Netflix prize offers more than cash
Last year Netflix offered a prize of $1 million to anyone to improve their recommendations to user by 10% or better. Now it seems the gave out more than expected.
When the online DVD service Netflix offered its $1 million prize gave out real data from its users to help improve its recommendation feature on its site. When a user rates a DVD the feature offers other movies that user may like depending on genre, actor, director, etc.
To make sure the contestants’ algorithm would work in the real world data Netflix provided data over 100 million movie ratings made by 500,000 users. To be careful Netflix first asked users if it was OK to use their data for this project than anonymized the personal details of the user.

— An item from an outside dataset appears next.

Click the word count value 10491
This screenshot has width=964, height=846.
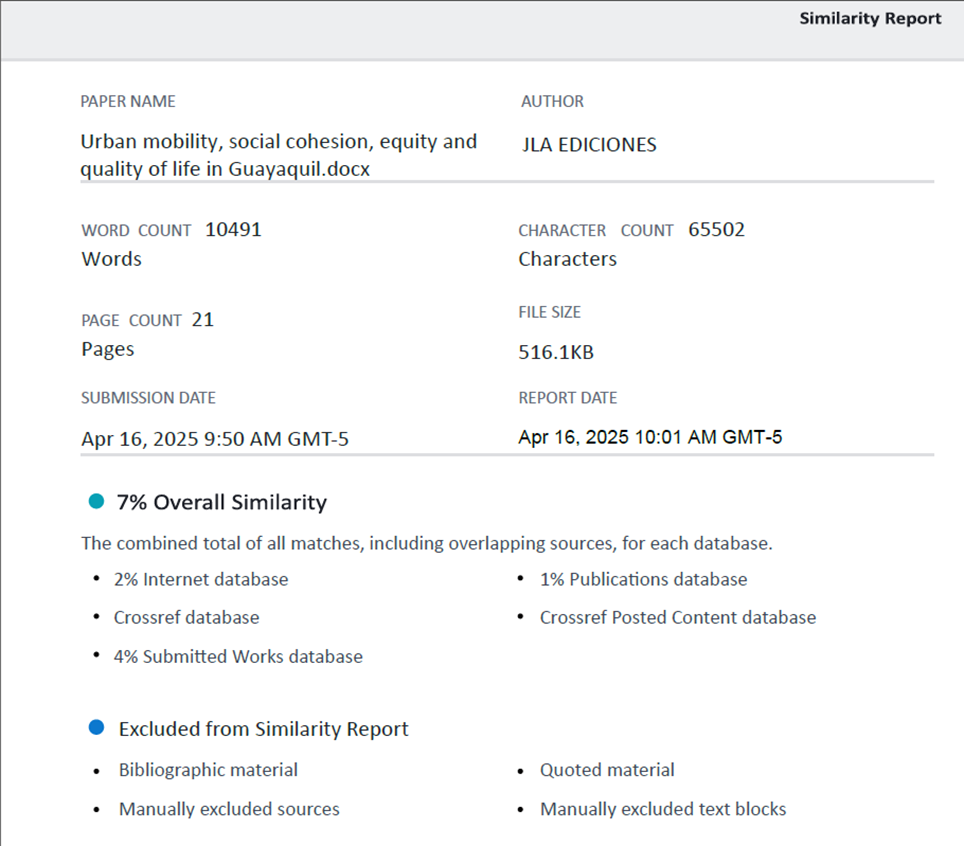233,229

Now it turns out that two men from the University of Texas at Austin have de-anonymized the data. By cross-referencing data from sources other sites and the Netflix data they were able to identify the anonymous Netflix user.
Aside from popular movies people have unique tastes and tend to share them on sites like IMDB, Amazon, and others that have a similar ratings systems. Sometimes those users rated and review films on similar dates, narrowing the fields.
The duo from Texas explained:
“Given a user’s public IMDb ratings, which the user posted voluntarily to selectively reveal some of his (or her; but we’ll use the male pronoun without loss of generality) movie likes and dislikes, we discover all the ratings that he entered privately into the Netflix system, presumably expecting that they will remain private.”
Be aware that when you share something online you are not just sharing it with “friends” on not just on that site. Your data can be cross-referenced then your anonymity will no longer be as strong as you thought.